● INFORMATION GIVEN:
********************

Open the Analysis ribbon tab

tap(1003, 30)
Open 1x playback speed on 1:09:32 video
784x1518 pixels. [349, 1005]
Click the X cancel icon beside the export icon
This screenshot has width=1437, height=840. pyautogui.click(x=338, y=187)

********************

● ACTION ITEM:
Repeat exactly the lines above from the line that contains "Open 1x playback speed on 1:09:32 video" through the end. Include both of these ends; leave out everything else.

● SOLUTION TO THE PROBLEM:
Open 1x playback speed on 1:09:32 video
784x1518 pixels. [349, 1005]
Click the X cancel icon beside the export icon
This screenshot has width=1437, height=840. pyautogui.click(x=338, y=187)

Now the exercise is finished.